Ni las advertencias de John K. Galbraith contra la "tecnoestructura" ni las profecías de Peter Drucker sobre un poscapitalismo en el que los trabajadores motivados serán el motor de las empresas, han conseguido reducir las estructuras directivas.

Todas las organizaciones son prisiones. Simplemente la comida es mejor en unas que en otras", aseguraba ejecutivo a los estudiantes de empresas de la escuela de negocios de la Universidad de Stanford. El profesor Harold Leavitt, que dirigía el curso, asegura que a sus estudiantes no les gustó nada la comparación y no quisieron creen que se estaban preparando para hacer carrera en la trena. La jerarquía empresarial, sin embargo, puede ser tan rígida y coercitiva como los horarios de la Modelo. Un fenómeno curioso, cuanto menos, tras haber sido el blanco de los ataques de ecomonistas y gurús del management durante cerca de cuarenta años. Ni las advertencias de John K. Galbraith contra la "tecnoestructura", la Elite de gestores que se apropia de la compañía para satisfacer sus propios intereses, ni las profecías de Peter Drucker sobre el advenimiento de un poscapitalismo en el que los trabajadores motivados serán el motor de la empresas competitivas, han conseguido reducir las estructuras directivas.

En muchos casos, además, la tendencia ha sido exactamente la contraria. José Medina, presidente de la consultora Ray & Berndtson, señala que "hoy muchos ejecutivos tienen hasta tres jefes: su superior local, un jefe operativo y el funcional. Las empresas se han convertido en estructuras matriciales. Así buscar un ejecutivo para cubrir un puesto es ahora más difícil porque ha de recibir la aprobación de todos sus superiores".

La existencia de jerarquías se considera la causa de muchos problemas empresariales. Según Jordi Vilà, socio de la consultora Human Management Systems en Barcelona, "ese tipo de estructuras de mando muy jerárquicas suelen generar rotaciones elevadísimas de personal: los profesionales más brillantes son como caballos de carreras y no se sienten a gusto si se les tira demasiado de la brida". La jerarquización se relaciona también con empresas poco innovadoras y poco rentables. Según Jordi Vilaseca, director del Observatorio de Nueva Economía de la UOC, "muchas empresas confunden la necesidad de liderazgo, de enfocar toda la organización hacia la consecución de sus objetivos, con una jerarquía fuerte, con órdenes de los de arriba que los de abajo no pueden hacer sino cumplir". Esa estructura jerárquica, lamenta, "está especialmente extendida en empresas familiares y pymes, las más frecuentes en Catalunya, mientras que las grandes empresas multinacionales han sido pioneras en modernizar sus estructuras y en organizarse por procesos". Paradójicamente, señala Vilaseca, "esas empresas jerarquizadas y centralizadas que quieren tenerlo todo controlado son las que tienen mayor nivel de arbitrariedad en su toma de decisiones: las diferentes áreas son reinos de taifas y su actuación no se evalúa con criterios de eficiencia económica, por lo que, por ejemplo, cada directivo contrata o promociona a sus amigos".

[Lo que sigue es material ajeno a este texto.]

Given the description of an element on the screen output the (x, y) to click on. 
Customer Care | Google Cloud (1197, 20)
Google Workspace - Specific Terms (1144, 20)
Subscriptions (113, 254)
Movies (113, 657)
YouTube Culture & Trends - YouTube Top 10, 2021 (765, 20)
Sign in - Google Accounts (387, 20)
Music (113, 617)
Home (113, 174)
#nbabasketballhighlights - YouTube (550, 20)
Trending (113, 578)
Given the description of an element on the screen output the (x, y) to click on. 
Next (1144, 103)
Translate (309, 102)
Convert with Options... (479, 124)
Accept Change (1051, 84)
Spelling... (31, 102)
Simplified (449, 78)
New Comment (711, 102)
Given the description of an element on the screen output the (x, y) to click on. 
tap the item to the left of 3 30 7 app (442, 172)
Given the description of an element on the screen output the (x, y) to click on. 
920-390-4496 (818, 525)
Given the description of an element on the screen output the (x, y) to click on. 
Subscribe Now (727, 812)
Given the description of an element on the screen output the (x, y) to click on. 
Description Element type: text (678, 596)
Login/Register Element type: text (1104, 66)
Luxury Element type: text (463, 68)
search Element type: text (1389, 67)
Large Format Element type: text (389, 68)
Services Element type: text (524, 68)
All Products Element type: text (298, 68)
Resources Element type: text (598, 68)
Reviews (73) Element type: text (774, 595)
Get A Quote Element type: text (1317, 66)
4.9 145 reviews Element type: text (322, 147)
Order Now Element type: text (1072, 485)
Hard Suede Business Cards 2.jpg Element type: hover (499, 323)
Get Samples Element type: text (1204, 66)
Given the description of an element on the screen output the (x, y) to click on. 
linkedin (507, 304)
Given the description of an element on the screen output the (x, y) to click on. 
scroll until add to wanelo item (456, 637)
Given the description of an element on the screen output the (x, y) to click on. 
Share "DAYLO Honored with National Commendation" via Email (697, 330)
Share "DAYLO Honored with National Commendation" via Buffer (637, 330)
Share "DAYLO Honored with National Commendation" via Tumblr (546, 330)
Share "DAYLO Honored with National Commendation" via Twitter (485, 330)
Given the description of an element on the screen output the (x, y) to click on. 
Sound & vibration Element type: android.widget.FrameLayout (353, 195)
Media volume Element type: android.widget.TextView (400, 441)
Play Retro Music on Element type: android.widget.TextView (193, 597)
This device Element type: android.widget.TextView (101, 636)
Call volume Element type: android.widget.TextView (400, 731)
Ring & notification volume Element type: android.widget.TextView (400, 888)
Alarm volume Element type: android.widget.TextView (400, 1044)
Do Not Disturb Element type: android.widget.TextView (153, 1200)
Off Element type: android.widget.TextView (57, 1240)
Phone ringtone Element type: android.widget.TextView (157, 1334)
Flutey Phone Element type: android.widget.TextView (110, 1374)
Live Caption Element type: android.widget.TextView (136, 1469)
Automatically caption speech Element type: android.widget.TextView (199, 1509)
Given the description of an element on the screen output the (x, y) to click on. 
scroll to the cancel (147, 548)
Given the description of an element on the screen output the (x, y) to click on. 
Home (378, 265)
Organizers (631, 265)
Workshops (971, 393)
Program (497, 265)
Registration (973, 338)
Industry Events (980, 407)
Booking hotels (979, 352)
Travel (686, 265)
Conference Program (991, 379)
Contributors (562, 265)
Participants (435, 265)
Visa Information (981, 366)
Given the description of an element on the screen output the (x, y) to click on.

¿Cómo perviven las rígidas cadenas de mando a este aluvión de críticas? ¿Qué tienen los organigramas que ni las críticas académicas ni la presión de los accionistas ni el malestar de quienes los sufren han logrado acabar con ellos?

Según el profesor Leavitt, "la gente se queja de la ineficiencia de las organizaciones dirigidas de arriba abajo, pero la realidad es que no pueden vivir sin ellas". En su estudio El mal necesario de las jerarquías,Leavitt apunta como el primer motivo de su pervivencia "el viejo adagio de que el poder corrompe: una vez que han escalado a la cima de la pirámide, muy pocos altos directivos tienen ganas de derribarlas".

Pero no son sólo los ejecutivos de la cúspide los que sostienen las grandes estructuras verticalizadas: todos somos sus voluntarios colaboradores, apunta Laeavitt. La jerarquía marca un camino claro para ganar riqueza o estatus con lo que satisface la necesidad que sienten la mayoría de las personas de progreso personal, al menos en quienes sitúan el éxito profesional como el primer objetivo de su vida. También nos da una confortable sensación de seguridad, de que tenemos nuestro sitio, un refugio, en un entorno cada vez más volatil; nos proporciona rutinas y regularidades y, sobre todo, nos evalúa. "Aunque sabemos que los exámenes a menudo no son válidos o peor aún, son injustos, queremos que nos evalúen", señala Leavitt, quien asegura que las personas tienen necesidad de marcarse objetivos y de alcanzarlos. "Los humanos somos competitivos, especialmente los varones, y aún más quienes están en puestos directivos. Sólo hay algo que podría irritar más que los actuales procesos de valoración profesional: que no hubiera ninguno".